在Ruby中,变量本质上是指向包含对象的内存中的位置的指针 - 而不是对象本身。在第二个示例中,您正在初始化常量X以指向第一行中的对象(X =“hello”),而在第二行中,您将再次初始化常量 - 但它已经指向一个对象,所以你得到错误。
A constant's immutability doesn't mean you can't alter the object -- it just means you can't change the constant to point to another object.
常量的不变性并不意味着你不能改变对象 - 它只是意味着你不能改变常量来指向另一个对象。
#3
4
If you want to make your string "real" constant, try 'freeze':
如果你想让你的字符串“真实”不变,试试'冻结':
X = "foo".freeze # => "foo"
X.concat("bar")
TypeError: can't modify frozen string
from (irb):2:in `concat'
from (irb):2
I really encourage you to read The Ruby Programming Languge.
我真的很鼓励你阅读Ruby Programming Languge。
#4
0
This is because the constant X is storing a reference to a String object. In your first example, you are modifying the internal state of the String object, but not the reference stored by the constant. In the second example, you are changing the reference stored by the constant to a new String object which is returned from the concat method.
这是因为常量X存储对String对象的引用。在第一个示例中,您正在修改String对象的内部状态,但不修改常量存储的引用。在第二个示例中,您将常量存储的引用更改为从concat方法返回的新String对象。
The PickAxe book explains this here.
PickAxe书在这里解释了这一点。
#1
6
This is because you're re-defining a new X. When you redefine a constant it gives you the "already initialized" error. The first example does not give this error because you're not redefining X, you're modifying it.
这是因为你正在重新定义一个新的X.当你重新定义一个常量时,它会给你“已经初始化”的错误。第一个例子没有给出这个错误,因为你没有重新定义X,你正在修改它。
#2
7
In Ruby, variables are essentially pointers to a place in a memory containing an object -- not the object itself. In the second example, you are initializing a constant X to point to an object in the first line (X = "hello"), and in the second line, you are again initializing the constant -- but it already points to an object, so you get the error.
在Ruby中,变量本质上是指向包含对象的内存中的位置的指针 - 而不是对象本身。在第二个示例中,您正在初始化常量X以指向第一行中的对象(X =“hello”),而在第二行中,您将再次初始化常量 - 但它已经指向一个对象,所以你得到错误。
A constant's immutability doesn't mean you can't alter the object -- it just means you can't change the constant to point to another object.
常量的不变性并不意味着你不能改变对象 - 它只是意味着你不能改变常量来指向另一个对象。
#3
4
If you want to make your string "real" constant, try 'freeze':
如果你想让你的字符串“真实”不变,试试'冻结':
X = "foo".freeze # => "foo"
X.concat("bar")
TypeError: can't modify frozen string
from (irb):2:in `concat'
from (irb):2
I really encourage you to read The Ruby Programming Languge.

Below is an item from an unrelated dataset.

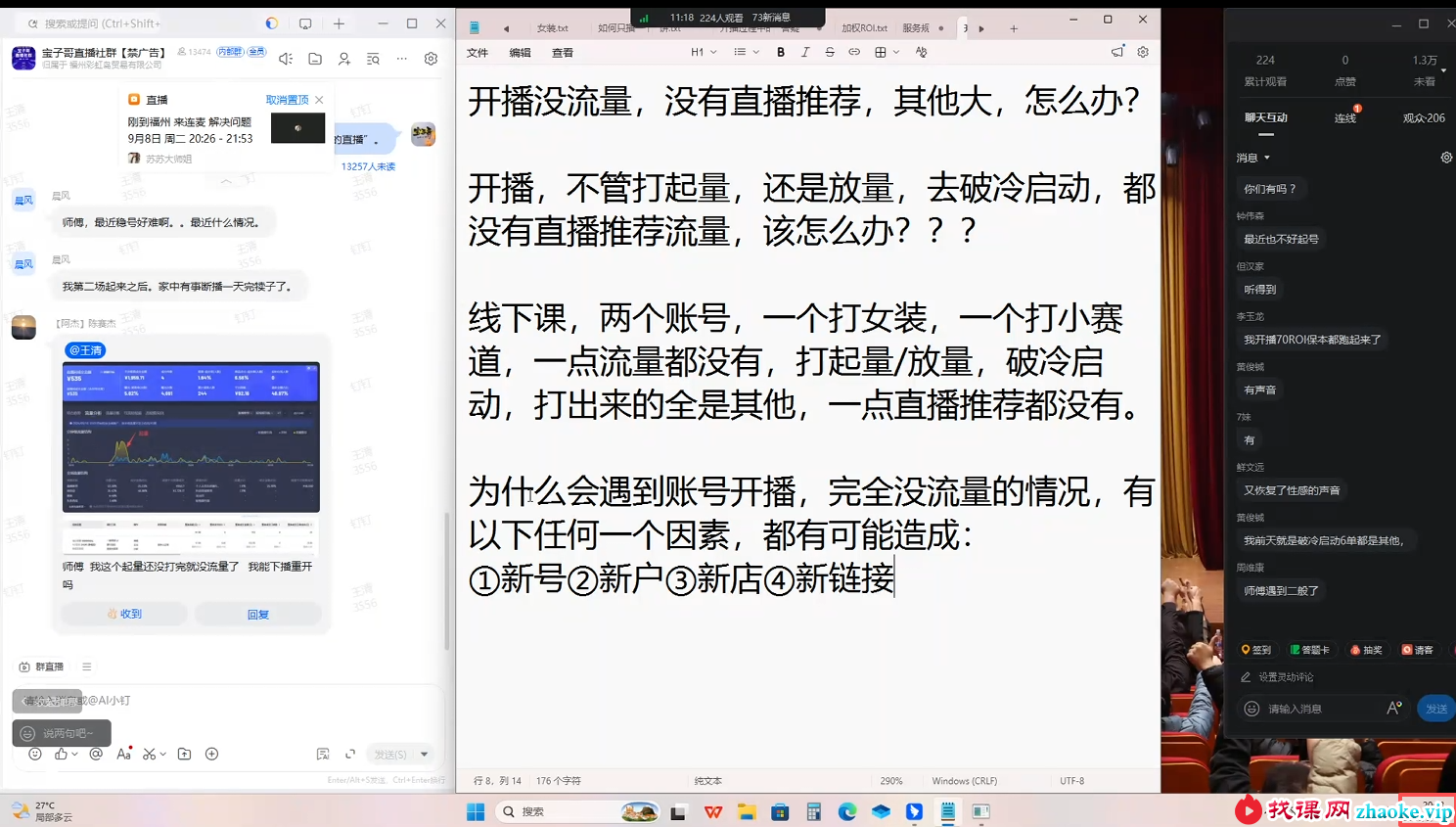Screen dimensions: 1456x827
Task: Unpin the live broadcast card via 取消置顶
Action: tap(287, 100)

我真的很鼓励你阅读Ruby Programming Languge。
#4
0
This is because the constant X is storing a reference to a String object. In your first example, you are modifying the internal state of the String object, but not the reference stored by the constant. In the second example, you are changing the reference stored by the constant to a new String object which is returned from the concat method.
这是因为常量X存储对String对象的引用。在第一个示例中,您正在修改String对象的内部状态,但不修改常量存储的引用。在第二个示例中,您将常量存储的引用更改为从concat方法返回的新String对象。
The PickAxe book explains this here.
PickAxe书在这里解释了这一点。